Fine Gael find themselves in the ironic position of being the largest party but the one that had the worse (barring Labour) election. The electorate have seen through their sham “recovery” and Enda Kenny will not be nominated as Taoiseach on 10 March. In fact, Enda Kenny’s future prospects as leader right now look about as bright as Joan Burton’s.
Fianna Fail had a very good election. They came bouncing back from the doldrums of 2011, making clear, as Mark Twain nearly said, that the reports of their demise were grossly exaggerated. There ain’t nobody in Fianna Fail calling for a new leader.
Sinn Féin had a good election. Or goodish. They’d had their eye on doubling their numbers, maybe even hitting that magic 30, but it didn’t work out. At the moment of writing they have 22 TDs and there’s talk of a 23rd. So what happened? A lot of people point to Gerry Adams’s performance on the leadership debates, and it’s undeniable that he sounded uncertain and uninformed when journalists asked him for specific figures about the consequences of the party’s economic policy. So there will be calls for Gerry Adams’s replacement by a younger party member.
Calls, that is, from outside the party, mainly by those that wish Sinn Féin would get into a very large bus and drive it over a cliff. Within the party, members will note that Adams has topped the poll in Louth and has taken a running mate to success with him.

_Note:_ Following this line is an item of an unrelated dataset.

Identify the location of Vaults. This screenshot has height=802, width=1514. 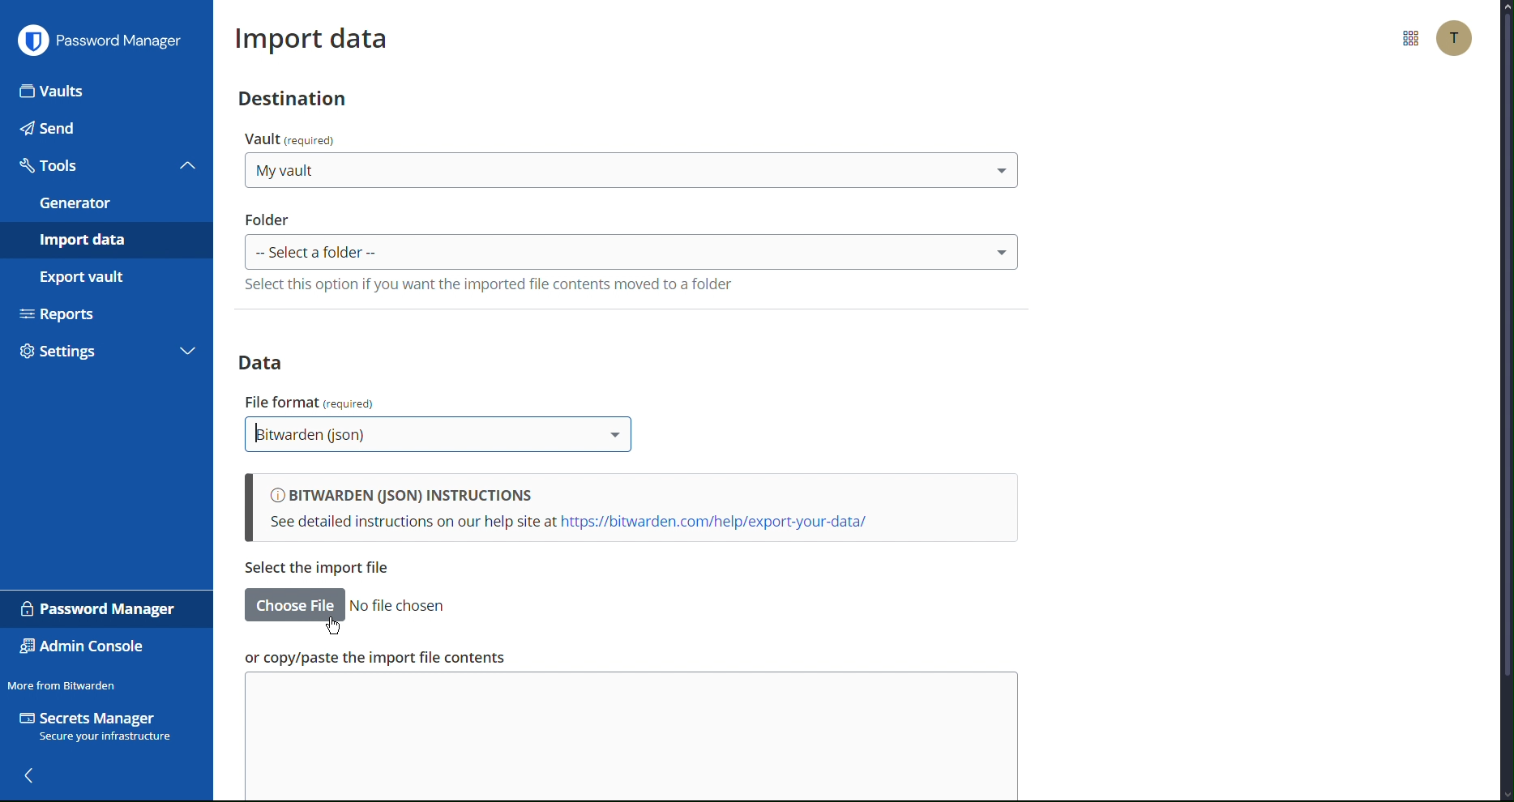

A leader who can deliver an increase of over 50% in the election is no mean leader. Under Adams, Sinn Féin have come from nowhere in the north to being the largest natioanalist party, and from nowhere in the south to being the third biggest party, growing every time out. It has survived – thrived, even – in the face of relentless vilification in the media. And there is a way out of the Gerry-Adams-and-sums dilemma. Gerry himself provided the answer at the beginning of the campaign. When journalists demanded to know what Sinn Féin’s economic policy was, the party leader said “Certainly. Pearse?” and Pearse Doherty handled the minutiae that the press apparently thirsted for.
And speaking of Pearse Doherty: if there hadn’t been a balls-up in the distribution of the Sinn Féin votes in Donegal, Sinn Féin would now be sitting on 24 seats, with Donegal a Sinn Féin fortress. The loss of Padraig Mac Lochlainn was the loss of a very talented politician – in my reckoning, superior even to Pearse Doherty. Presumably Sinn Féin will have learnt their Donegal lesson, even if it was the hard way.
And now? Well, the new government will either be a coalition of the left, with smaller parties and independents clustered around Sinn Féin and Gerry Adams (or Mary Lou McDonald) as Taoiseach. That’s unlikely. Or the new government will be a coalition of some sort – perhaps issue by issue – of a minority Fine Gael government, propped up by Fianna Fail. This would allow Fianna Fail to pull the plug in a year or more’s time and claim that they’d never agreed with Fine Gael in the first place.
But the dilemma for Fianna Fail is that it’s thirsting for power but it’s edgy that Sinn Féin will wax and grow stronger as the main opposition party. If Fianna Fail goes into some sort of coalition, it’s an admission that it and Fine Gael are Tweedledum and Tweedledee, and Sinn Féin will benefit accordingly. If it refuses to prop up Fine Gael, the south will be plunged into another election, and the electorate would prefer to eat its own eyeballs than embark on that choppy voyage so soon again. And they’d blame Fianna Fail for their misery.
Fianna Fail has increased its number of TDs spectacularly. Sometimes you need to be careful what you wish for – you could get it.